Consider some related phenomena:
Casual conversation norms say to wander across many topics, with each person staying relevant to each current topic. This functions well to test individual impressiveness. Today, academic and mass media conversations today follow similar norms, though they did this much less in the ancient world.
While ancient artists and musicians tried to perfect common styles, modern artists and musicians seek more distinctive personal styles. For example, while songs were once designed to sound good when ordinary folks sang them, now songs are designed to create a unique impressive performance by one artist.
Politicians often go out of their way to do “position taking” on many issues, even on issues they have little chance of influencing policy while in office. Voters prefer systems like proportional representation where voters can identify more closely with particular representatives, even if this doesn’t give voters better outcomes overall. Knowing many of a politician’s positions helps voters to identify with them.
“Sophomoric” thinkers, typically college sophomores, are eager to take positions on as many common topics as possible, even if this means taking poorly consider positions. They don’t feel they are adult until they have an opinion ready for most common intellectual conversations. This is more feasible when opinions on each topic area are reduced to choices between a small number of standard “isms”, offering integrated packages of answers. Sophomoric thinkers love isms.
We often try to extract “isms” out of individuals, such as my colleagues Tyler Cowen or Bryan Caplan. We might ask “What is the Caplanian position on X?” That is, we wonder how they would answer random questions, presuming that we can infer a coherent style from past positions that would answer all future questions, at least within some wide scope. Intellectuals who desire wider attention often go out of their way to express opinions on many topics, chosen via a distinctive personal style.
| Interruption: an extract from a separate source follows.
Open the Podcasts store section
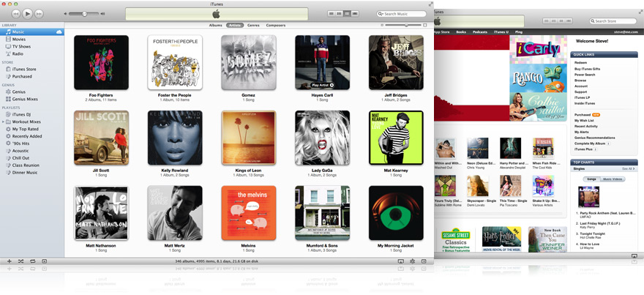 (479, 32)
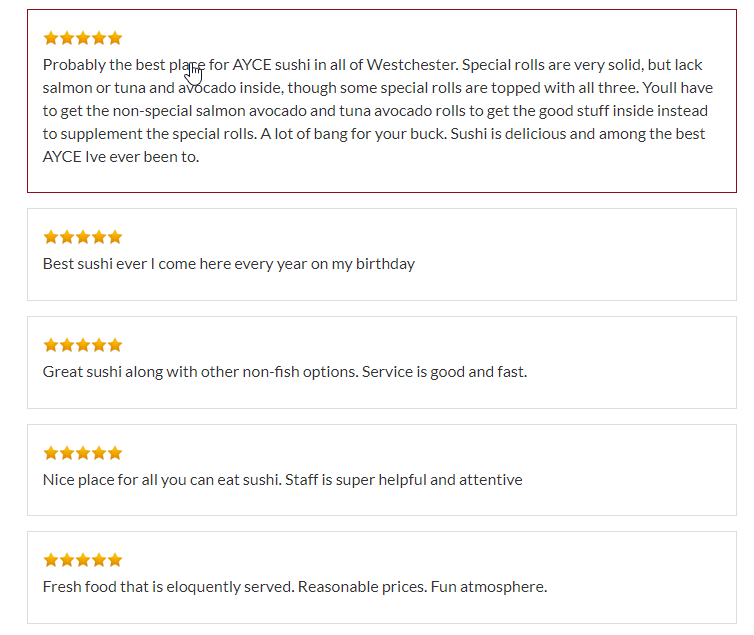The image size is (754, 635).
Task: Click first star of 'Fun atmosphere' review
Action: pyautogui.click(x=51, y=560)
We pretend that we search only for truth, picking each specific position only via the strongest specific evidence and arguments. And in many mundane contexts that’s not a bad approximation. But in many other grander contexts we seek more to become and associate with distinctive intellectual artists. Such artists are impressive both via the wide range of topics on which they can be impressive, and via having a distinctive personal style that they can bring to bear on this range of topics.
This all makes complete sense as an impressiveness contest, but far less sense as a way for the world to jointly estimate accurate Bayesian estimates on each topic. I’m sure you can make up reasons why distinctive intellectual styles that imply positions on wide ranges of topics are really great ways to produce accuracy. But they will mostly sound like excuses to me.
Sophomoric thinkers often retain for a lifetime the random opinions they quickly generate without much thought. Yet they don’t want to just inherit their parents positions; they need to generate their own new opinions. I wonder which effect will dominate when young ems choose opinions; will they tend to adopt standard positions of prior clan members, or generate their own new individual opinions?
> Voters prefer systems like proportional representation
Well, they rejected it in England.
Yep, I hope for "Hansonian" to enter mainstream usage. Signaling is a societal blind spot that I'm glad Robin Hanson seeks to remedy.